We go looking for efficiencies and thriftiness in productive systems partly because of a deep underlying moral presumption that thrift and conservation are good things in a world that we imagine to be characterized by scarcity—a presumption that Joyce Appleby has noted lies very deeply embedded in Enlightenment thought, even in the work of Adam Smith. And we do so because of a presumption that productivity and design, fecundity and cunning invention, are necessarily linked—a presumption that I am guessing is one part modernist trope and one part deep cognitive structure. We are disinclined to believe it possible that waste and excess can be the progenitors of utility and possibility. Georges Bataille’s answer to Marx may be, as Michael Taussig has suggested, far more important than we guess. Marx (and many non-Marxists) assume that surplus must be explained, that it is non-natural, that it is only possible with hierarchy, with intentionality, with design. It may be instead that excess is the key, vastly easier to achieve, and often the natural or unintended consequence of feedback in both human and natural systems.

The metahistory that I think I see lurking in the foundations here is a tricky one, and a lot of effort will be required to bring it to light. We will have to unlearn assumptions about scarcity. At the scale of living things, making more copies of living things may be thermodynamically incredibly cheap. At the scale of post-Fordist mass production, making more material wealth may be much cheaper than we tend to assume. We will have to root out our presumptions about efficiency and optimality and recognize that many real-world systems whose results we depend upon, from the immune system to the brain to capitalist economics, depend upon inefficient effectiveness (productive non-optimality, wasteful utility).

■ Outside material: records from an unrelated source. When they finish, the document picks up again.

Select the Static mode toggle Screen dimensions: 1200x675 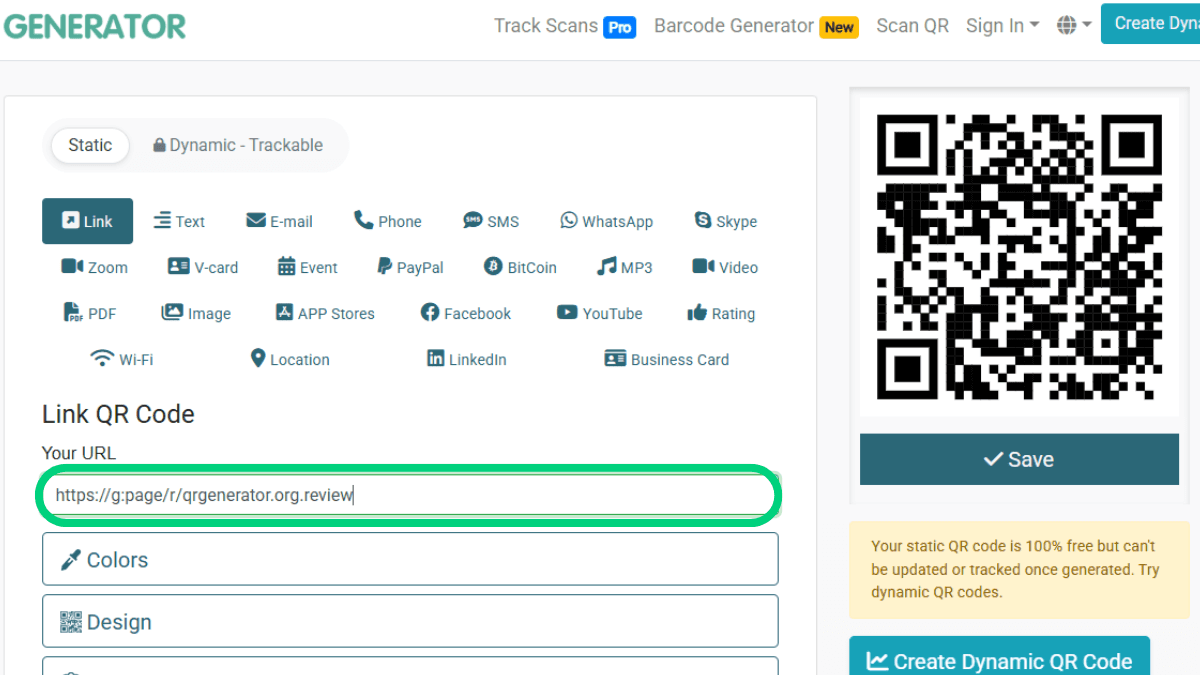click(x=90, y=145)
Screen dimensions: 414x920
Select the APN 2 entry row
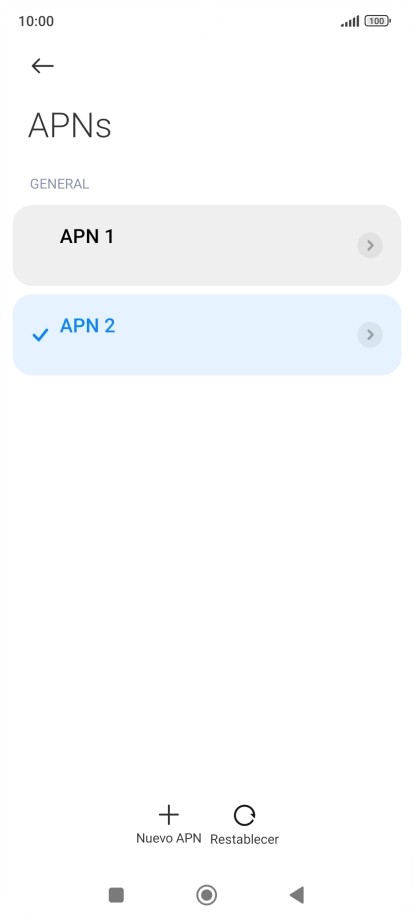point(206,334)
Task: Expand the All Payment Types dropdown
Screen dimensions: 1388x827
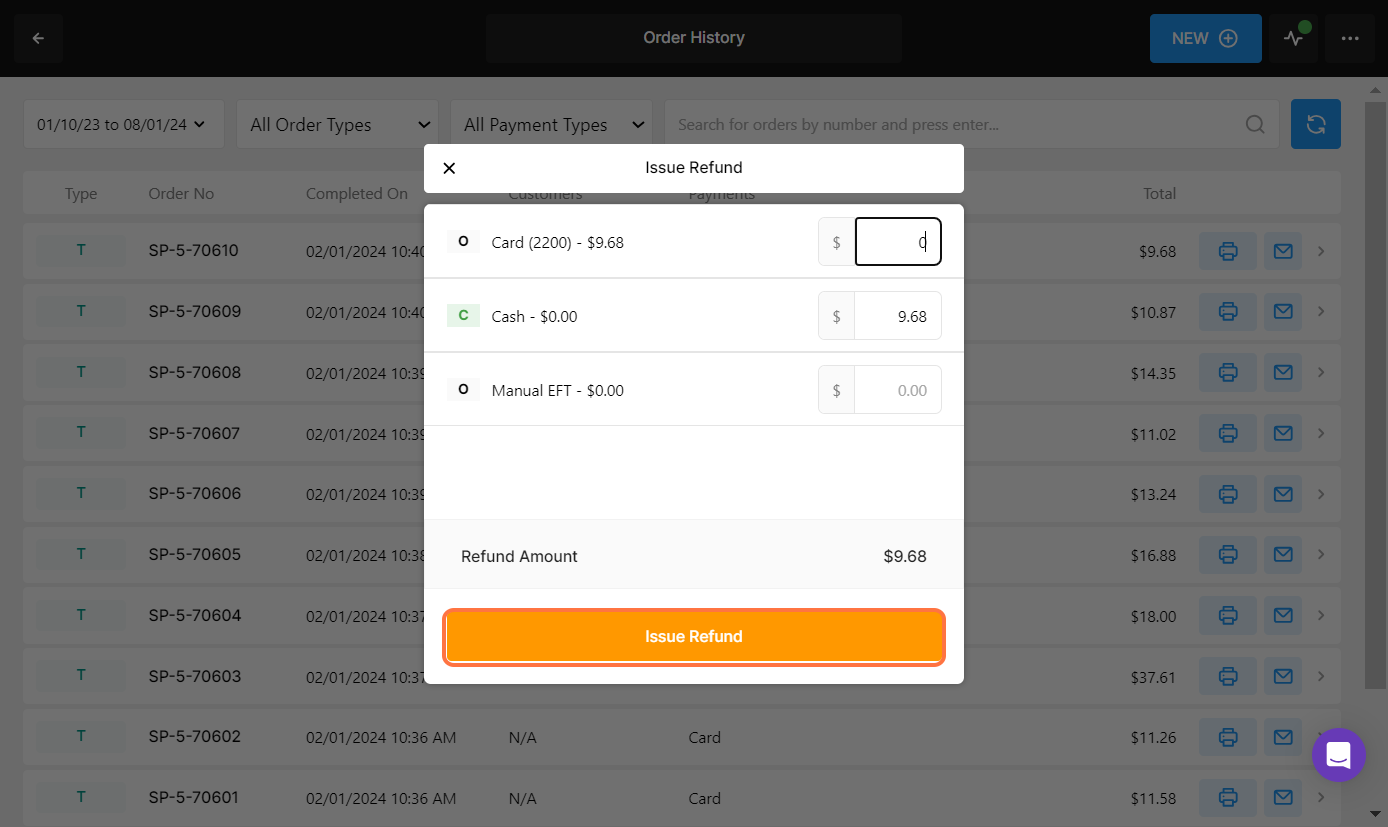Action: point(551,125)
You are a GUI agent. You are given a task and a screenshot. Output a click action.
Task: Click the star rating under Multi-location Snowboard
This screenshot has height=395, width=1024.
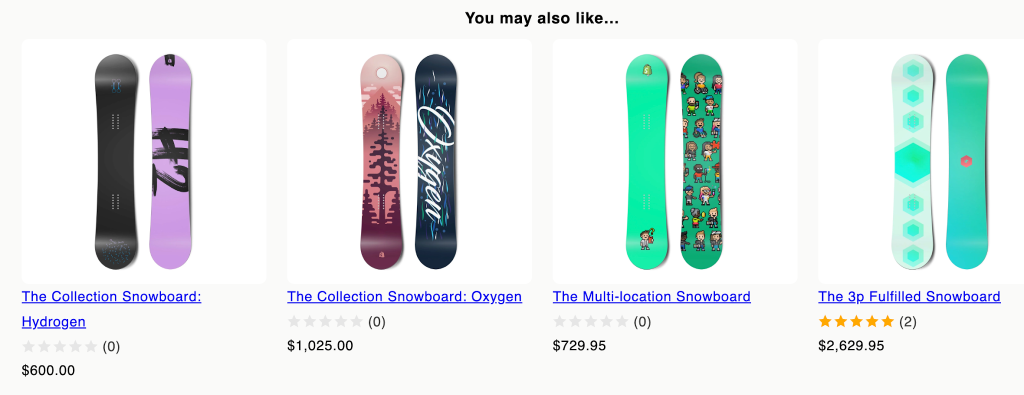tap(591, 322)
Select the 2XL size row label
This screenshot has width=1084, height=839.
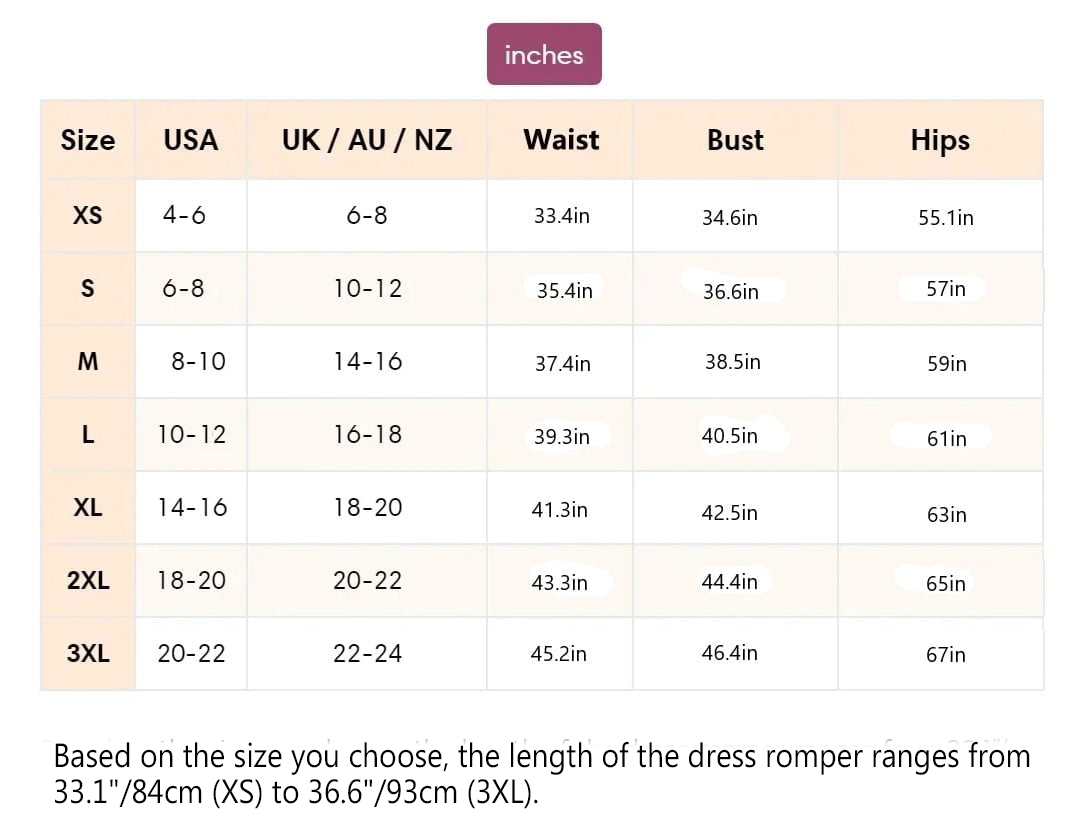click(x=88, y=581)
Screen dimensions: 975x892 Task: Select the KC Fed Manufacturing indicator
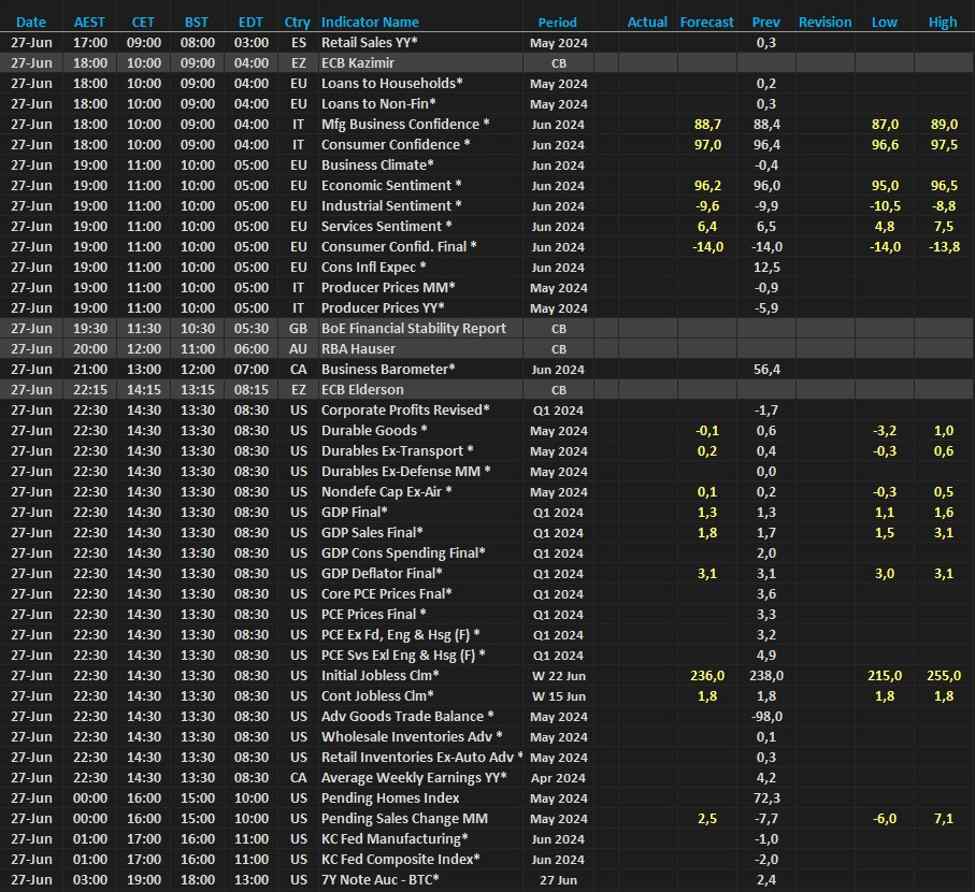[x=394, y=838]
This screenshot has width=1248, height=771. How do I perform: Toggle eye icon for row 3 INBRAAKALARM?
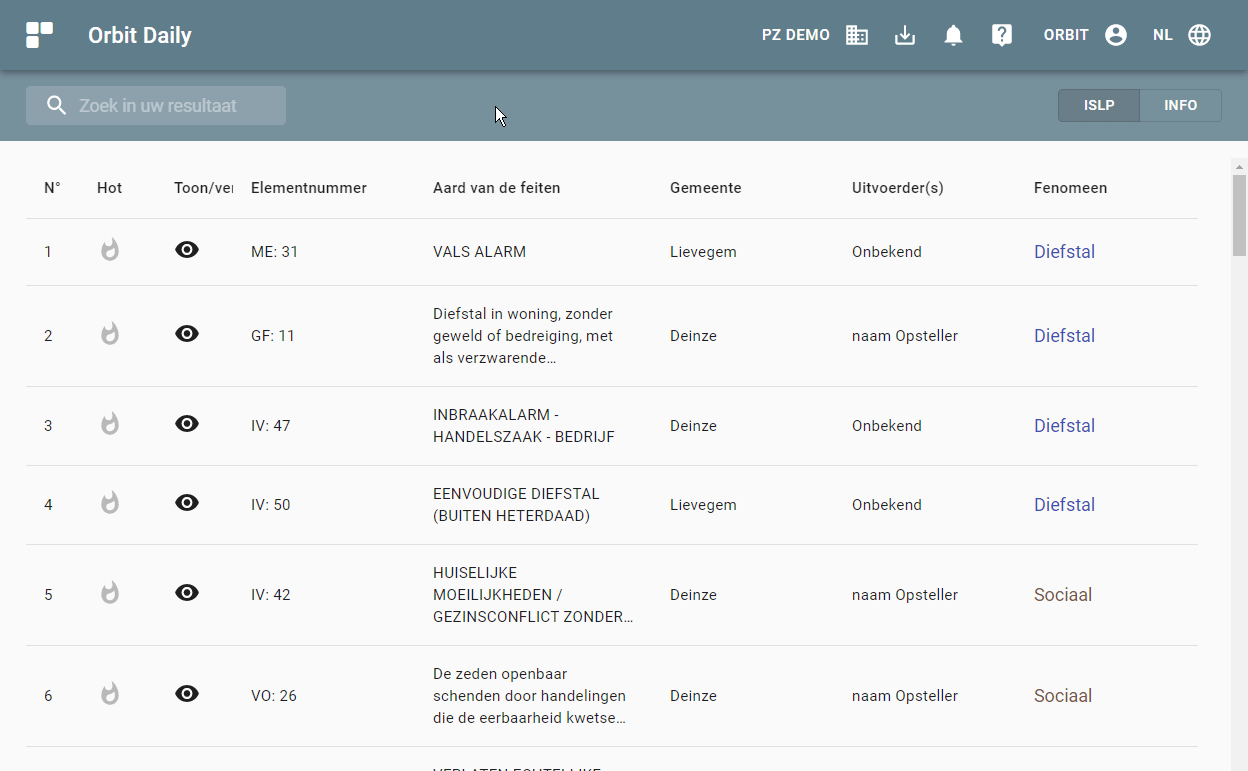[x=187, y=424]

I also think exploring this metahistory of our unconscious assumptions might help us contain emergence and complex-systems theory to a subset of relevant examples. Some of the people working in this field are too inclined to start sticking the label emergent on anything and everything. You could actually come up with a prediction about the limited class of systems that can potentially be emergent or self-organizing (and I’m sure that some of the sophisticated thinkers in this field have done just that): they would have to be systems where many, many agents or discrete components can be made exceptionally cheaply and where simple rules or procedures for those component elements not only produce a desired end-state but also intrinsically terminate or contain their actions within the terms of that result, and probably some other criteria that might be identified by unthinking our prevailing assumptions about efficiency and design—say constraints on the space, environment or topology within which inefficiently effective systems might be possible.